Using the AI 'Claude,' all 530,000 lines of Zig code in the development tool 'Bun' were rewritten in Rust, and the creator of Zig also responded on his blog.



The development team behind the JavaScript runtime '

Bun ' has announced the completion of a full porting project to rewrite Bun's Zig code into Rust , which was carried out using the AI coding assistance tool 'Claude Code'. With approximately 530,000 lines of Zig code ported to Rust, a reduction in memory management-related bugs is expected.

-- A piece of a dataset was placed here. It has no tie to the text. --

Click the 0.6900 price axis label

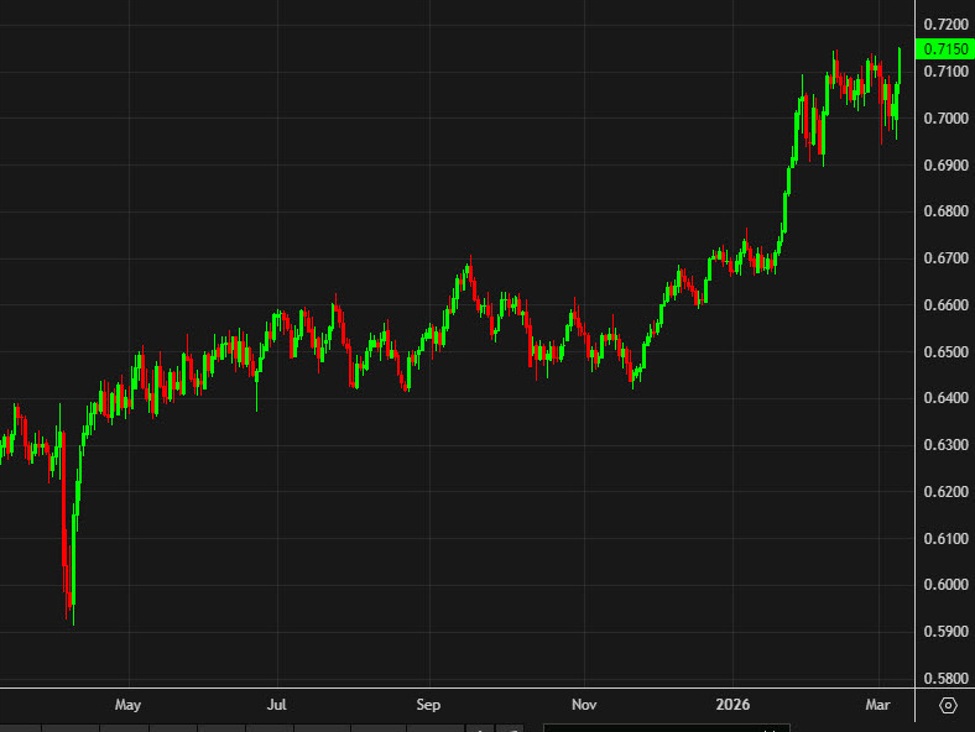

Rewriting Bun in Rust | Bun Blog
https://bun.com/blog/bun-in-rust



My Thoughts on the Bun Rust Rewrite - Andrew Kelley
https://andrewkelley.me/post/my-thoughts-bun-rust-rewrite.html

Bun, a JavaScript runtime, is an all-in-one development tool that combines a fast execution environment with a package manager, bundler, test runner, and more. The initial version of Bun was developed over a year by its developer, Jared Sumner, using the system programming language 'Zig'.

However, Sumner says that Bun, which was developed in Zig, had a lot of bugs related to memory management, and the bug fix list was in a terrible state. So the Bun development team decided to migrate the entire codebase from Zig to Rust, which has better memory safety.

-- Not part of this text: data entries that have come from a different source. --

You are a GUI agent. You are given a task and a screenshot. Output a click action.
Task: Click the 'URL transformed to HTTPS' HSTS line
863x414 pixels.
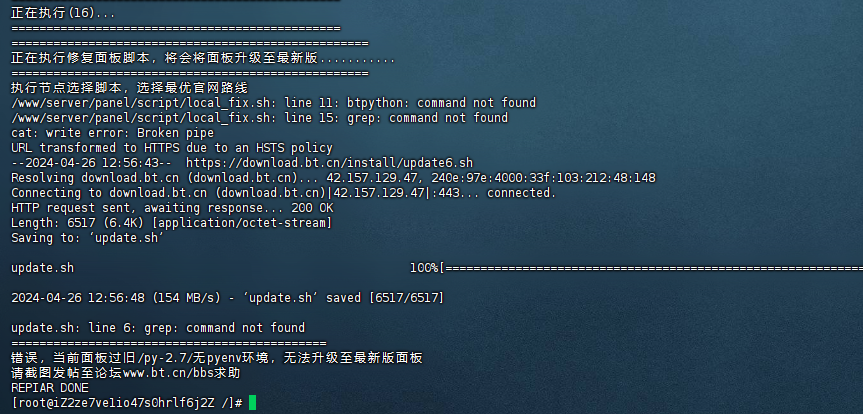click(172, 148)
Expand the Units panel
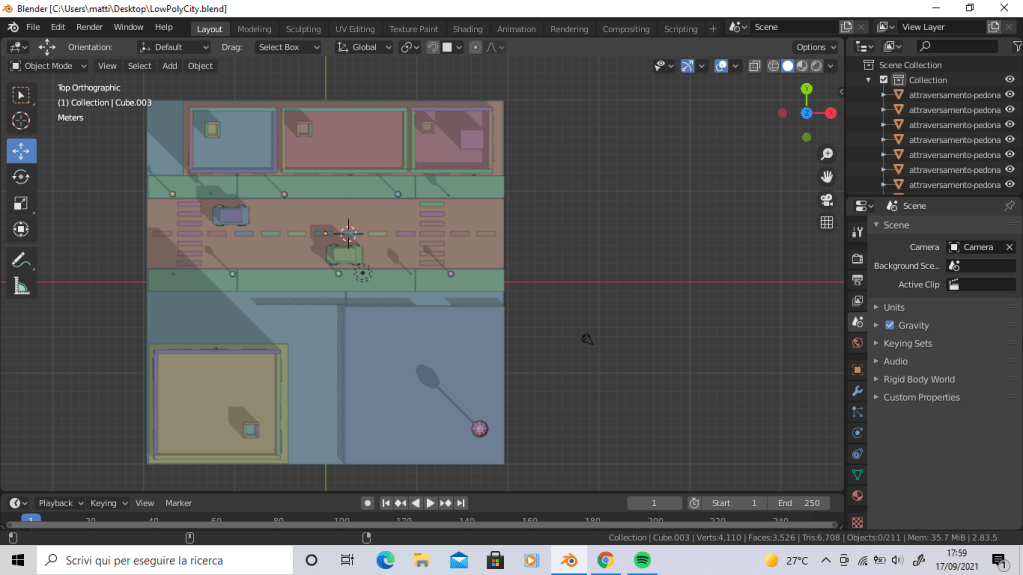 pos(893,307)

Regarding the migration, Sumner stated, 'I don't think Zig itself was the problem. We wouldn't have gotten this far without Zig, and I'm always grateful for it.' He then explained that until very recently, 'the choice of programming language for a project like Bun was a one-way decision,' indicating that changing the implementation language was not previously practical. He said the main reason for deciding to migrate was to prevent the types of bugs that frequently occurred in Bun at compile time thanks to Rust's memory safety, and because they prioritized long-term maintainability and development efficiency.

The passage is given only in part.